*WORK REQUIRED*.
State how many lines in the listing below hold the string "link"; nothing else is wanted.
___ RECORDS FOR PROCESSING ___
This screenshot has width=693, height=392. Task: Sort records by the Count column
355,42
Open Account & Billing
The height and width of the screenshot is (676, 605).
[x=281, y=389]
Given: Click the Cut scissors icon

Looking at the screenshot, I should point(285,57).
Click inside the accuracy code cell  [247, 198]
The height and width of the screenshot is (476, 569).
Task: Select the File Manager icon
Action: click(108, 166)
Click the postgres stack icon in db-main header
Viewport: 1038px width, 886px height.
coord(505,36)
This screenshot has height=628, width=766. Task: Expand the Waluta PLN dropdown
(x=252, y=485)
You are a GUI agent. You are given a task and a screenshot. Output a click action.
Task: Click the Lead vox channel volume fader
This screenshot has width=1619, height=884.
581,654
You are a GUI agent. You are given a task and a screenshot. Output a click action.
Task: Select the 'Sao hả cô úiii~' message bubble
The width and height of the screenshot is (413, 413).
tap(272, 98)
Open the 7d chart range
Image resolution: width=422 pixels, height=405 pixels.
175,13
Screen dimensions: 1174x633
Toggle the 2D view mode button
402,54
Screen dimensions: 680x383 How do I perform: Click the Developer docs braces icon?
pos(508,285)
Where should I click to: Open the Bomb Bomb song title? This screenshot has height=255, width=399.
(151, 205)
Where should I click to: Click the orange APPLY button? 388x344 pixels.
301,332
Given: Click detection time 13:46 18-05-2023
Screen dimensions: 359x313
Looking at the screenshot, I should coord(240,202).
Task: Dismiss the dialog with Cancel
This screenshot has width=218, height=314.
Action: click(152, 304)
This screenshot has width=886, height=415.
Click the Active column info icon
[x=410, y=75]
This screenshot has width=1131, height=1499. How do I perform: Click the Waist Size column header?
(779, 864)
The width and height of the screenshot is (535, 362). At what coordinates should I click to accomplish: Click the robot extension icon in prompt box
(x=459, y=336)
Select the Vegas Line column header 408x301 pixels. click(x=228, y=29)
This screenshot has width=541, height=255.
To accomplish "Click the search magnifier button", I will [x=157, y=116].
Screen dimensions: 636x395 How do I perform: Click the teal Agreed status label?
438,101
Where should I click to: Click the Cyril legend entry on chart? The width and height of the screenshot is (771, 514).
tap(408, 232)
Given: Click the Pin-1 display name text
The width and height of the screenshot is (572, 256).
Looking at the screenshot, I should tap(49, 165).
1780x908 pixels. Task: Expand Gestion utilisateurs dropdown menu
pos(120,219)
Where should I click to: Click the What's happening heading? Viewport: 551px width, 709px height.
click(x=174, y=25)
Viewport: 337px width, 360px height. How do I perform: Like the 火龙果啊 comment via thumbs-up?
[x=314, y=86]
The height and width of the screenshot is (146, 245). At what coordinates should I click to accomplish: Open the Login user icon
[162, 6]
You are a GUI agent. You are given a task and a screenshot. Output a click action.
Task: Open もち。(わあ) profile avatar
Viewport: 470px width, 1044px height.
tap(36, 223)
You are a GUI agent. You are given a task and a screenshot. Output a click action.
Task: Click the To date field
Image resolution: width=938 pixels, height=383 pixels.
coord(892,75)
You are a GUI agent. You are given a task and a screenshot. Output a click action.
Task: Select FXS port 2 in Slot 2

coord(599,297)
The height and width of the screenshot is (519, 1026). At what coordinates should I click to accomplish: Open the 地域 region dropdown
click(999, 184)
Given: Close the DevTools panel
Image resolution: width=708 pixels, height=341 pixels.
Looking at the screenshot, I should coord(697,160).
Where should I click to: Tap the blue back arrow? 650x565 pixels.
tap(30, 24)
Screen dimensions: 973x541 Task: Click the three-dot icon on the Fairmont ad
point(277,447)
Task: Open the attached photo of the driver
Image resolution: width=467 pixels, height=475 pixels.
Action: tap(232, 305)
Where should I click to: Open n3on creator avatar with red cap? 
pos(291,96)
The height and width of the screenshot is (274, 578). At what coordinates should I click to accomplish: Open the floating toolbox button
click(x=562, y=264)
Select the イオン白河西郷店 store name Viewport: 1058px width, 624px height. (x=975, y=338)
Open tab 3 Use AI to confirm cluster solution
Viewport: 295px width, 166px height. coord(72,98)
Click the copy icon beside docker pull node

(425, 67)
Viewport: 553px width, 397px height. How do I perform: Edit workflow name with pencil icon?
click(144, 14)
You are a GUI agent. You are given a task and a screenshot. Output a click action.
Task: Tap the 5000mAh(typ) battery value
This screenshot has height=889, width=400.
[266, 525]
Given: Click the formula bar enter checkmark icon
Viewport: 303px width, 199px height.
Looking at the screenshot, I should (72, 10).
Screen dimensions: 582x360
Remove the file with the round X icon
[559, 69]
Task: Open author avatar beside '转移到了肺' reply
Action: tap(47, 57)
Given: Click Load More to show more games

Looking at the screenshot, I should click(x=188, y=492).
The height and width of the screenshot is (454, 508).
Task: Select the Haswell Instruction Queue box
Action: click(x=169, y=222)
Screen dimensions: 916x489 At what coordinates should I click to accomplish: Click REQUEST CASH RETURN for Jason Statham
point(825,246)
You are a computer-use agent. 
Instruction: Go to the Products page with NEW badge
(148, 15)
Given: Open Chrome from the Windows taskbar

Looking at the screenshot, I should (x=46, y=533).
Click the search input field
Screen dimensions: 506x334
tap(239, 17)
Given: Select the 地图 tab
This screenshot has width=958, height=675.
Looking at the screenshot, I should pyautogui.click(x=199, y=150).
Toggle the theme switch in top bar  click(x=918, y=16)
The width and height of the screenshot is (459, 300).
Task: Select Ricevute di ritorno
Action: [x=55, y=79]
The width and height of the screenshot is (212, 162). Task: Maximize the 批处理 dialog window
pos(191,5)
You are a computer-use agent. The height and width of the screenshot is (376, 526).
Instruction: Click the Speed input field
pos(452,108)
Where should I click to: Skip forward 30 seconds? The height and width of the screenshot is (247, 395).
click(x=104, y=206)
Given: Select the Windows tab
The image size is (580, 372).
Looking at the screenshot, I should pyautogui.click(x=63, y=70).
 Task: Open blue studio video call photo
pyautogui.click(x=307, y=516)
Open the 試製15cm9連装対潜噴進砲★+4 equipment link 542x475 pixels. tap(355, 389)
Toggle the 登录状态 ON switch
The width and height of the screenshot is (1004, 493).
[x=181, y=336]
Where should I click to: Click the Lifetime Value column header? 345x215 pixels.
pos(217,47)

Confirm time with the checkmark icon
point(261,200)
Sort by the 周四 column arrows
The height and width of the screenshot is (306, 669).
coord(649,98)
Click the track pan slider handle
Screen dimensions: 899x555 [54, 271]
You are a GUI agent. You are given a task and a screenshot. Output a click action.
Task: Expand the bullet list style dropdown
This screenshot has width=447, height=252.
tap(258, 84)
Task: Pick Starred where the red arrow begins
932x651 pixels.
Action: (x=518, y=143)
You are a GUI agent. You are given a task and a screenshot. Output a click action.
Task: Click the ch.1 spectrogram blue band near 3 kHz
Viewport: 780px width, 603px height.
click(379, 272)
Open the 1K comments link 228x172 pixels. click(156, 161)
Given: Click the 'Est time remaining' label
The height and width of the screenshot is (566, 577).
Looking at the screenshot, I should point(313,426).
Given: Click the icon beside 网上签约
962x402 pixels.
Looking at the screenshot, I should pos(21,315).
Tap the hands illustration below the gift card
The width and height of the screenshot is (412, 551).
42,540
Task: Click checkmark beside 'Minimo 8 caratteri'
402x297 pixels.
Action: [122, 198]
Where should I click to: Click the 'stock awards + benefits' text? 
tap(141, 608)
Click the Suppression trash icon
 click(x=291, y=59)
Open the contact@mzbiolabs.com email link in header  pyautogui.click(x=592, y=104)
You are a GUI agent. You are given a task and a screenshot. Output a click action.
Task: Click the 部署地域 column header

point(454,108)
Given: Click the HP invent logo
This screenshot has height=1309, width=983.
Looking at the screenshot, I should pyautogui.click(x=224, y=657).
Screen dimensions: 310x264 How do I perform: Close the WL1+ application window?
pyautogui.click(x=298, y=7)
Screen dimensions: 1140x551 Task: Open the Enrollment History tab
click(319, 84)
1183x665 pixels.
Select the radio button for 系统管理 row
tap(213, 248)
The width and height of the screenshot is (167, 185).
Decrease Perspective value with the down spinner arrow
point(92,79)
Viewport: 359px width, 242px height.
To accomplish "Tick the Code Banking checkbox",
___
*ANSWER TO THIS EXERCISE*.
3